> _課題 1_
本文のうち「2006年、そんな彼が初めて」から「で水遊びをするようなものだ。」までを、その両端の語句も含めて一字一句違えずに引用せよ。
> _課題 2_
本文によれば、本書に収められたエッセイはもともとどの媒体に連載されていたか。

> _本文_
◇ ◇ ◇

2006年、そんな彼が初めて上梓したエッセイ集が本書『空は、今日も、青いか?』だ。
 
本書は元々、かつてリクルートが発行していたフリーペーパー・R25に連載されていた著者のエッセイを1冊にまとめたもの。
掲載先がビジネスパーソン向けの媒体ということもあり、働く読者、著者の場合は特に社会に出始めたばかりの若者に宛てたメッセージが中心になっている。

1つのエッセイにつき文庫本だと3~4ページという短めの分量で綴られているものの、著者のユニークでエッジの効いた文体は、今なお色褪せぬことなく、読者の胸に届く内容になっている。

本書はこんな書き出しから始まる。

勝ち組負け組と簡単に人をふたつに分けて、浅いところでわかった顔をする時代になってしまった。

(中略)人間はゴミではないのだ。人は誰でも、ある部分で勝ち、別な部分で負ける。どれほど強運で才能に恵まれた人でも、必ず失うものがある。
生きることの味わいは、勝ち負けなどよりずっと多彩で、目がくらむほど深い。それに気づけない程度の人生なら、ガラスの塔の最上階に住んで、プロ野球の球団を買収しても、浅瀬で水遊びをするようなものだ。

◇ ◇ ◇

> _データ抜粋_
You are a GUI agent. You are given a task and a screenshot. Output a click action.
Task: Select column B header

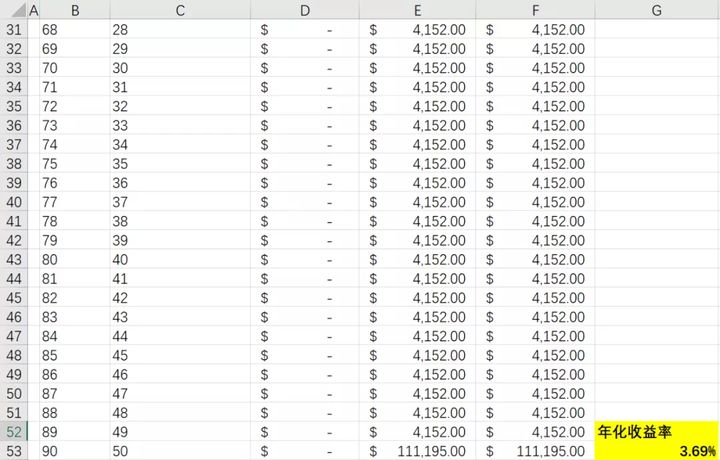click(74, 10)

◇ ◇ ◇

> _解答 1_
2006年、そんな彼が初めて上梓したエッセイ集が本書『空は、今日も、青いか?』だ。
 
本書は元々、かつてリクルートが発行していたフリーペーパー・R25に連載されていた著者のエッセイを1冊にまとめたもの。
掲載先がビジネスパーソン向けの媒体ということもあり、働く読者、著者の場合は特に社会に出始めたばかりの若者に宛てたメッセージが中心になっている。

1つのエッセイにつき文庫本だと3~4ページという短めの分量で綴られているものの、著者のユニークでエッジの効いた文体は、今なお色褪せぬことなく、読者の胸に届く内容になっている。

本書はこんな書き出しから始まる。

勝ち組負け組と簡単に人をふたつに分けて、浅いところでわかった顔をする時代になってしまった。

(中略)人間はゴミではないのだ。人は誰でも、ある部分で勝ち、別な部分で負ける。どれほど強運で才能に恵まれた人でも、必ず失うものがある。
生きることの味わいは、勝ち負けなどよりずっと多彩で、目がくらむほど深い。それに気づけない程度の人生なら、ガラスの塔の最上階に住んで、プロ野球の球団を買収しても、浅瀬で水遊びをするようなものだ。

> _解答 2_
かつてリクルートが発行していたフリーペーパー・R25に連載されていた。